* Your objective
Whenever a picture appears, leave it out while repeating all the other data exactly.

Stored items:

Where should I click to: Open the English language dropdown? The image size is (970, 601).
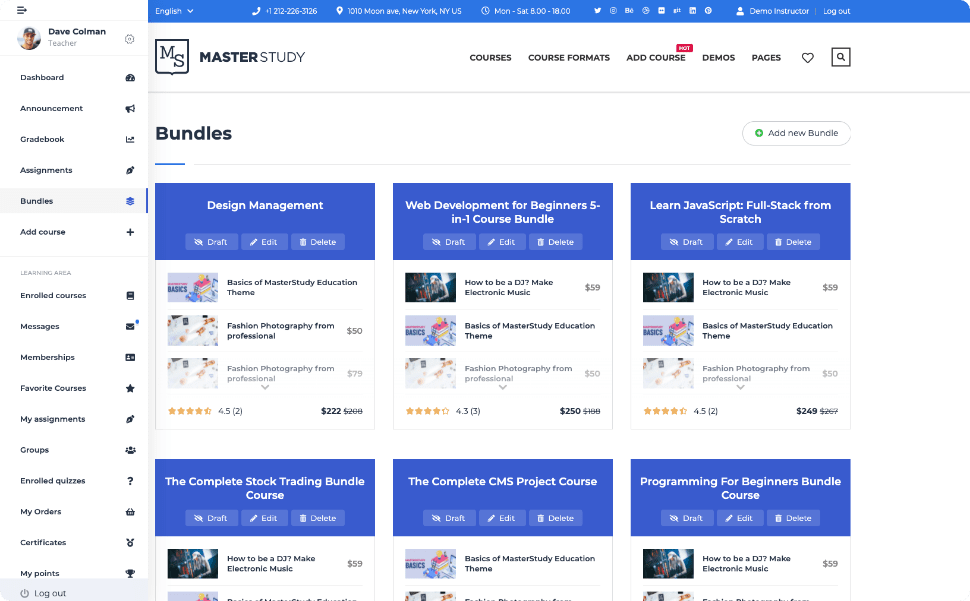click(175, 11)
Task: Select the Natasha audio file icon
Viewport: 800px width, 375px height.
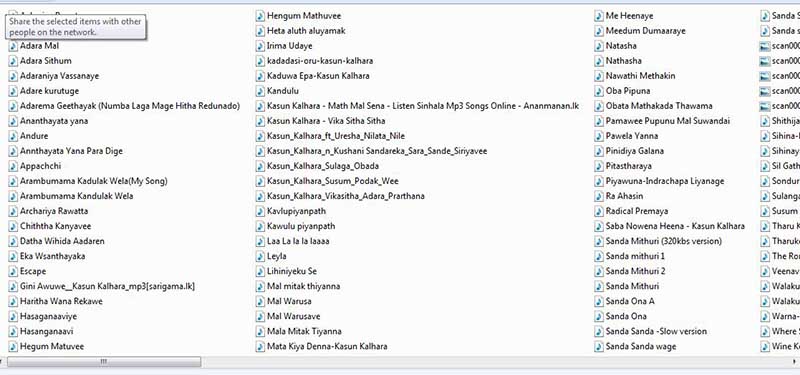Action: [x=599, y=46]

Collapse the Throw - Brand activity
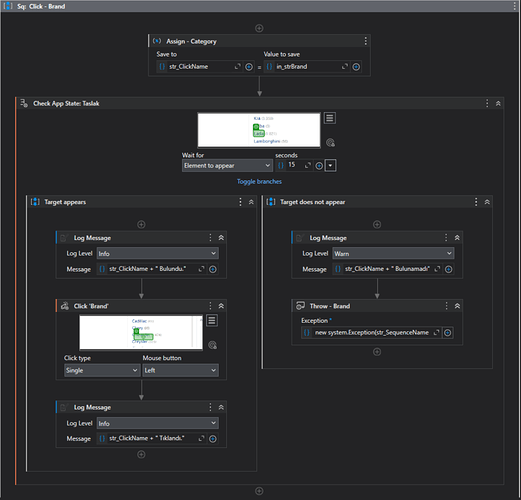[457, 306]
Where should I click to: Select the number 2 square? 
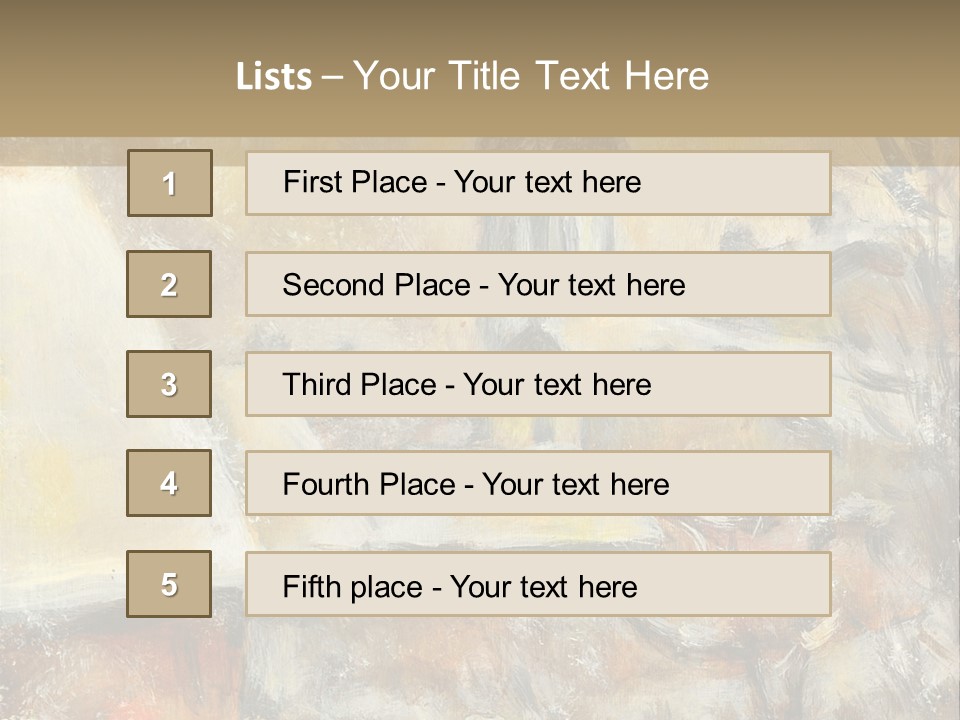click(169, 284)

* Answer space
Where should I click to: Open the English language dropdown? The image size is (970, 601).
click(175, 11)
Task: Select the Natasha audio file icon
Viewport: 800px width, 375px height.
Action: [x=599, y=46]

Collapse the Throw - Brand activity
[457, 306]
Where should I click to: Select the number 2 square? 
click(169, 284)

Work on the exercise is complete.